Updated: Jul 2, 2022

In a recent discussion on the third man podcast, it was sometimes mentioned by the party representing Thomism that Aquinas' fifth way is the same (or not materially different) than Van Til's (or might I say Biblical) idea that all things are absolutely dependent on God for their meaning and their existence. However, I believe there is a significant difference between what Van Til meant when he wrote that every fact is dependent for its existence and meaning on the all-controlling plan of God, and what Aquinas meant in his fifth way.


Aquinas' five ways, basically summarised, take the following form: It begins with man’s knowledge from sensation and then, to account for the facts of sensation, find a sufficient reason for them in the existence of God [1].


Aquinas' fifth way illustrated
The fifth way: "as the arrow is shot to its mark by the archer."

Aquinas' fifth way


To quote Aquinas verbatim when he provides the fifth way in his Summa Theologica:

The fifth way is taken from the governance of the world. We see that things which lack intelligence* (such as natural bodies) act for an end, and this is evident from their acting always, or nearly always, in the same way, so as to obtain the best result.
Hence it is plain that not fortuitously (by chance), but designedly, do they achieve their end.
Now whatever lacks intelligence cannot move towards an end, unless it be directed by some being endowed with knowledge and intelligence; as the arrow is shot to its mark by the archer.
Therefore, some intelligent being exists by whom all natural things are directed to their end; and this being we call God.

* Intelligence means the ability to choose between or to discern.


Britannica summarises the fifth way as follows:

Aquinas’s fifth and final way to demonstrate God’s existence is an argument from final causes, or ends, in nature (teleology). Again, he drew upon Aristotle, who held that each thing has its own natural purpose or end.
Some things, however—such as natural bodies—lack intelligence and are thus incapable of directing themselves toward their ends. Therefore, they must be guided by some intelligent and knowledgeable being, which is God.

Britannica, The Five Ways


The doctrine of the providence of God


The Reformed doctrine with regards to our subject matter can be summarised as follows:

Our self-contained God is the final reference point of everything created. On account of his counsel, creation, control, governance, and providence as well as his interpretation, every fact as well as the plan of the universe is precisely what it is.

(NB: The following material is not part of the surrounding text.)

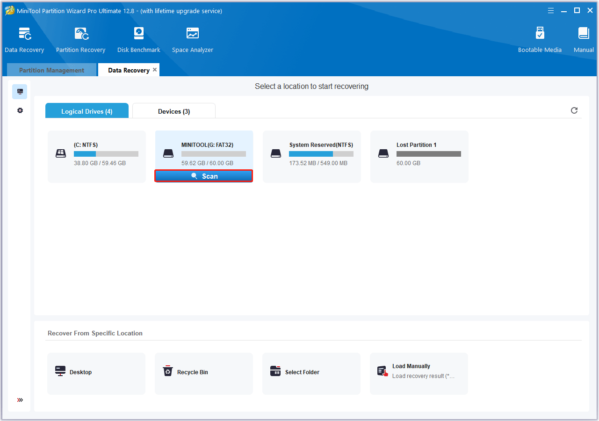Switch to the Devices (3) tab
The image size is (599, 421).
click(174, 111)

H.G Stoker, Jerusalem and Athens


Similarly, article 13 of the Belgic confession states:

We believe that this good God, after creating all things, did not abandon them to chance or fortune but leads and governs them according to his holy will, in such a way that nothing happens in this world without God’s orderly arrangement...

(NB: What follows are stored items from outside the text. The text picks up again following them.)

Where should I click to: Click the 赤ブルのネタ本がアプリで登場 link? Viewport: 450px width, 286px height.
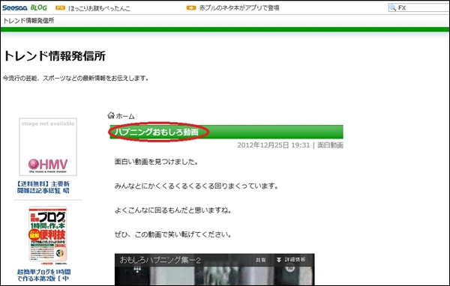[x=239, y=7]
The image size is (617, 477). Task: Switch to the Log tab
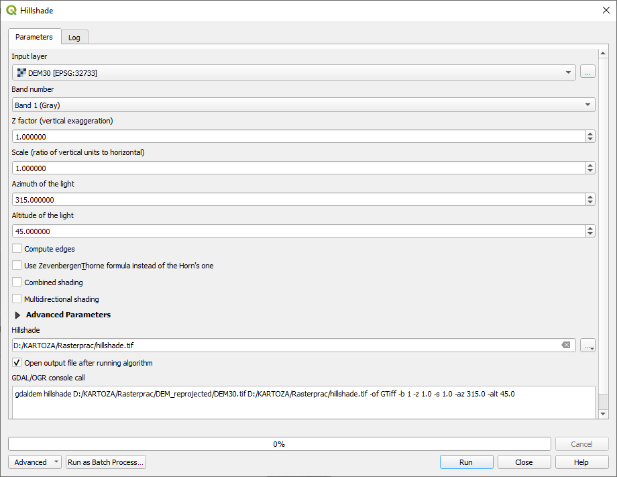coord(74,38)
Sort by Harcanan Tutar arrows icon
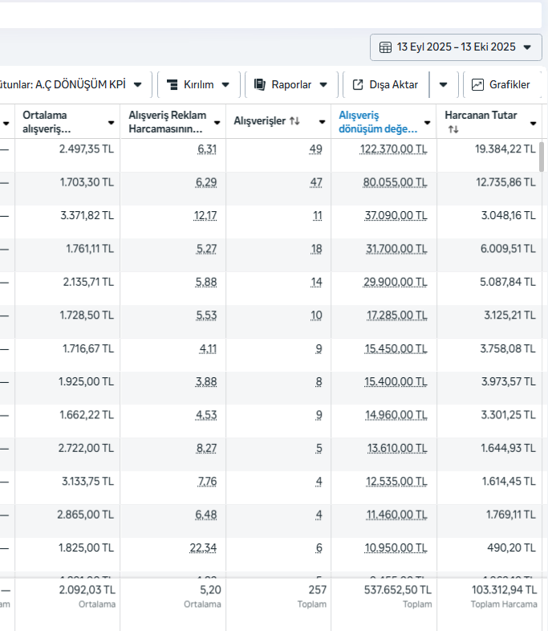 click(x=453, y=130)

Article 13, Belgic Confession


Van Til's Reformed position (without saying whether it disagrees with the fifth way) can therefore be stated as follows:


By God's creative work and His providence, all things are created and maintained in their existence and their operation in relation to each other. There are no maverick molecules. Everything depends on God for its existence and for its meaning.



Basic differences


Now, some Thomists today consider themselves to be Reformed. So, they would hold to both Aquinas' fifth way and the words of the confession. But, as we'll see, the starting point of the fifth way pleads ignorance with regards to whether there is a Creator-sustainer or not, hence, the starting points of Aquinas' and Van Til's respective projects are different.


The basic difference between Aquinas' approach and Van Til's approach, is that the former is a bottom-up approach, and the latter is a top-down approach.

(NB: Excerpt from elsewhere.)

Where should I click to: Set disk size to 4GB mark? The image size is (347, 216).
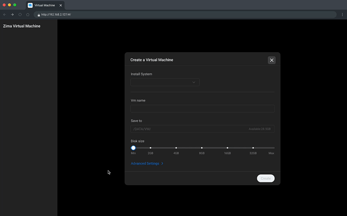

For Aquinas, the natural man starts with mere existence. There is no concreated or innate knowledge of God within the constitution of man. Therefore, the fifth way starts by observing nature and observing that the objects of nature seem to have an inherent telos (an intentional actualisation of potential). Since these things lack intelligence, it means that they are incapable of directing themselves to actualise their potential. Therefore, like an arrow follows the path as determined by the archer's placement, the objects of nature must be directed by an intelligence which we then call God.


For Van Til, the revelation of God in man and around man is inescapable. As soon you take your first breath, you know yourself in relation to your Creator. Every aspect of your being, life and environment is pre-interpreted by God. You, like the objects of nature, are fully dependent on the creative plan of God for your existence and meaning. That you are living in God's created world as God's created image-bearer is clear from the start of your life. Therefore, since this is God's world and you are God's creature, the objects of creation will sustain the relationships that God determined them to have - and this provides us with a surefire foundation for future scientific exploration as we work to subdue and rule over creation as God has intended for us to do.


The arrow and the archer


Aquinas' arrow example is useful. For Van Til and Aquinas, the archer would be analogous to God (Creator). The arrow would be analogous to creation.


Aquinas starts off his argument by being ignorant of the archer. He then observes that the arrow is following a nicely determined path. From experience, Aquinas knows that objects that lack intelligence cannot move as such. He also observes that multiple arrows nearly always follow the same path to hit the target. Therefore, the arrow(s) required intelligence that caused and guided the movement.


Van Til starts off his argument by intimately and inescapably knowing the archer. Knowing the archer, Van Til, based on the words that the archer has told him (revelation), knows that the arrows not only have but will continue to follow the pre-defined path as the archer has determined it - even if the archer were to decide to aim at a different target altogether, it would not frustrate him.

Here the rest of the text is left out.